### Given instruction
Copy out each line below that contains the word "column". Case counts.

### Task input
--- BEGIN ---

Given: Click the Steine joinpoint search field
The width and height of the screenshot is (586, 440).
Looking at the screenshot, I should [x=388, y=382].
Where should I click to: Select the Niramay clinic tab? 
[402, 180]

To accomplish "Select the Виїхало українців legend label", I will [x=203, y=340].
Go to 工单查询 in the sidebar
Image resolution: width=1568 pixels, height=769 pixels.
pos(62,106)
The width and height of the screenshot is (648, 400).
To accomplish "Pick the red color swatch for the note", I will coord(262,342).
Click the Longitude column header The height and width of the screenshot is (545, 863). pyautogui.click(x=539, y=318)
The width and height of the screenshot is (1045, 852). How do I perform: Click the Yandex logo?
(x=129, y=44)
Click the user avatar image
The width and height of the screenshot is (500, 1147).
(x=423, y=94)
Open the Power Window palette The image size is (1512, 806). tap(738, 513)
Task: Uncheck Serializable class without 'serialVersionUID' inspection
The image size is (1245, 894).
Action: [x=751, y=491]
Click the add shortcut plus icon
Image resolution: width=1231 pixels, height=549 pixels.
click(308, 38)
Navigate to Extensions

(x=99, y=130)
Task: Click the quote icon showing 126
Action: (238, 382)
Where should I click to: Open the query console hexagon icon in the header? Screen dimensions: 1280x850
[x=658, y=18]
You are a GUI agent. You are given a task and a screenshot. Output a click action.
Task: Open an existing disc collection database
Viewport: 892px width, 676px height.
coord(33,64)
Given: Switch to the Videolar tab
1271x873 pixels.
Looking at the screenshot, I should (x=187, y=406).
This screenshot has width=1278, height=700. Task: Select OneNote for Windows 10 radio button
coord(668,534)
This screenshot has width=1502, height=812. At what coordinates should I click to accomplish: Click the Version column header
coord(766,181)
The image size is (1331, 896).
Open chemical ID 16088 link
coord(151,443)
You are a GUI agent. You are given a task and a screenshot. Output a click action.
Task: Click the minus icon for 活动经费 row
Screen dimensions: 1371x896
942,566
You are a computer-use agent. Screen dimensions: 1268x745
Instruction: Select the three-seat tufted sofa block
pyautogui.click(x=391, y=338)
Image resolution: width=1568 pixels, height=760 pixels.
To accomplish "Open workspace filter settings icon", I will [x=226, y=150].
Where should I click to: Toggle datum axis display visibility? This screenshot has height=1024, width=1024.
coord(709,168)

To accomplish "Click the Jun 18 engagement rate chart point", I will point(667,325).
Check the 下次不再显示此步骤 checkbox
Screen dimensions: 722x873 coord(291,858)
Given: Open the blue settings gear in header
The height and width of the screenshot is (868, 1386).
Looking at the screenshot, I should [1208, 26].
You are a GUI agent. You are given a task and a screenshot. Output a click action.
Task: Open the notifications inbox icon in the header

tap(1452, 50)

--- END ---

### Task result
Click the Longitude column header The height and width of the screenshot is (545, 863). pyautogui.click(x=539, y=318)
This screenshot has width=1502, height=812. At what coordinates should I click to accomplish: Click the Version column header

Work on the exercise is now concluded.